Company History
Winesecrets is a company that offers the wine industry solutions to some of the problems posed by the changing climate, and the growing need for environmentally sustainable production methods. We focus on separation technologies that help wine producers to create more wine, better wine, cleaner wine, greener wine.
Winesecrets offers a variety of filtration technologies. We learned that the most formidable barrier to the adoption of most environmentally-friendly technologies is capital investment. We broke this barrier by mounting the equipment on trailers, and offering these technologies as a mobile service, greatly reducing the cost of use. We provide filtration equipment and services in California, Oregon, Washington, British Columbia, Niagara, and have worked in Illinois and Nevada. We share technologies with service providers in France, Australia, New Zealand, and Chile.

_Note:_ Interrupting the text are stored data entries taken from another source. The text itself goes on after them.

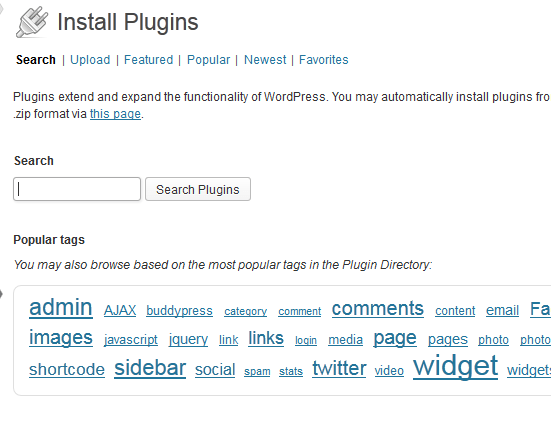This screenshot has width=551, height=448.
Task: Open the sidebar tag
Action: (x=150, y=368)
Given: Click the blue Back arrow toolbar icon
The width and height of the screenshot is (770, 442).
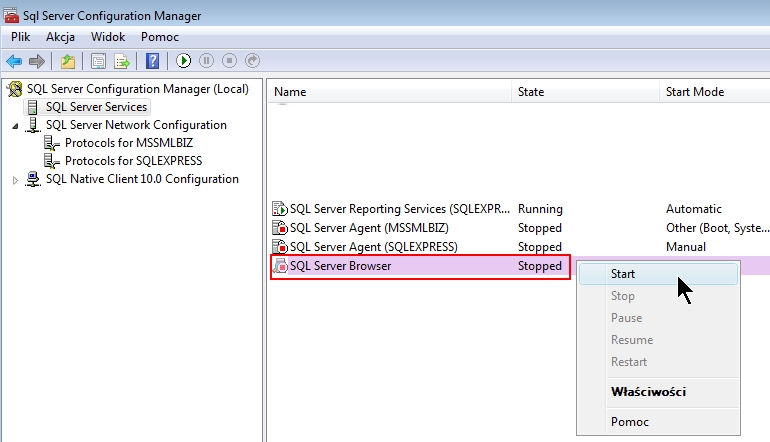Looking at the screenshot, I should pyautogui.click(x=14, y=61).
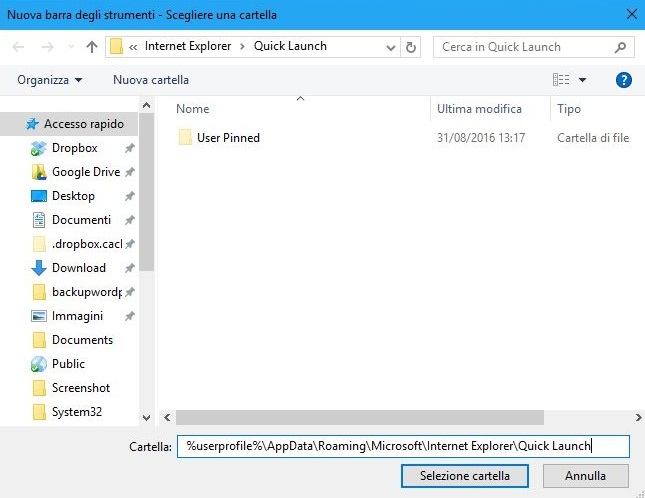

The problem of creating more from less:
In the coming years, American wine producers will be under pressure to meet market demands for wine that is forecast to increase by as much as 5% per year. It is questionable whether we will be able to expand the industries’ infrastructure in time. Electrical use, water use, and water discharge have the potential to limit our ability to meet this demand.
STARS is a filtration technology that used an electrical field to remove organic salts from wine, a process known as cold stabilization in the industry. The current method for cold stabilization involves bulk refrigeration of the wine over a prolonged period in hopes these salts will fall out. The new filtration method requires a fraction of the enormous amount of energy consumed by the refrigeration method, making it one of the most important tools for sustainable winemaking available today.
The California Energy Commission, an agency tasked with energy efficiency, saw gigawatts of energy savings if wine producers adopted this process. The Energy Commission offered Winesecrets a contract to demonstrate this technology to the wine industry.
PG & E estimates that between 1 and 3 kWH of electricity are required to produce a gallon of wine. If our industry is to boost our production over the next few years, wine producers will be looking for more electricity in a time when the State’s electrical utilities are under mandate to reduce net electrical consumption by 10%. To succeed, wine producers will need to turn to energy efficient technologies. Hand in hand with the electrical savings will be an indirect reduction in green-house gas emissions, a hot topic in this state.
How we help: our STARS system can reduce a winery’s electrical use by as much as 30%. The top 9 wineries can save enough power for 12,000 homes for one year and save themselves over $13 million in electricity costs per year.
Water promises to play an important role in California’s ability to sustain wine production. We are not alone, Australia is in the second year of a severe drought, which has reduced their harvest by 25% in 2007, and as much as 50% in the coming 08 vintage, promising to end the flow of inexpensive wines that we have enjoyed. It is estimated that 95 gallons of water are required for each gallon of wine. More and more wineries sip more and more water from the state’s aquifers, and the water table is dropping in many areas. Once you have used the water, you need get rid of it. The favored method has been evaporation ponds. However, constructing new evaporation ponds becomes an expensive proposition, as it may require the removal of several acres of vineyard. For wineries in areas where vineyard land is not as valuable, urban encroachment is making that evaporation of high organic wastes and their attendant odors make this an unacceptable practice. The salts found in winery waste waters, especially potassium, prevent repeated use of winery water for irrigation. Winesecrets has filters that replace high-salt processes such as ion exchange, and will ultimately be part of the solution as wineries seek to recycle and reuse clean water in the rapidly approaching future.
We offer solids filters with permanent membranes as a replacement to all of the methods which rely on disposable filter media. Disposable filter media becomes solid waste, and as much as 2% of the wine being filtered is thrown out with the filter media. The new class of filters, known collectively as “cross-flow” filters eliminate the solid waste, and also, recover all of the resources we’ve talked about, including land, water, electricity, and waste water that were used to make the wine that previously went into the trash.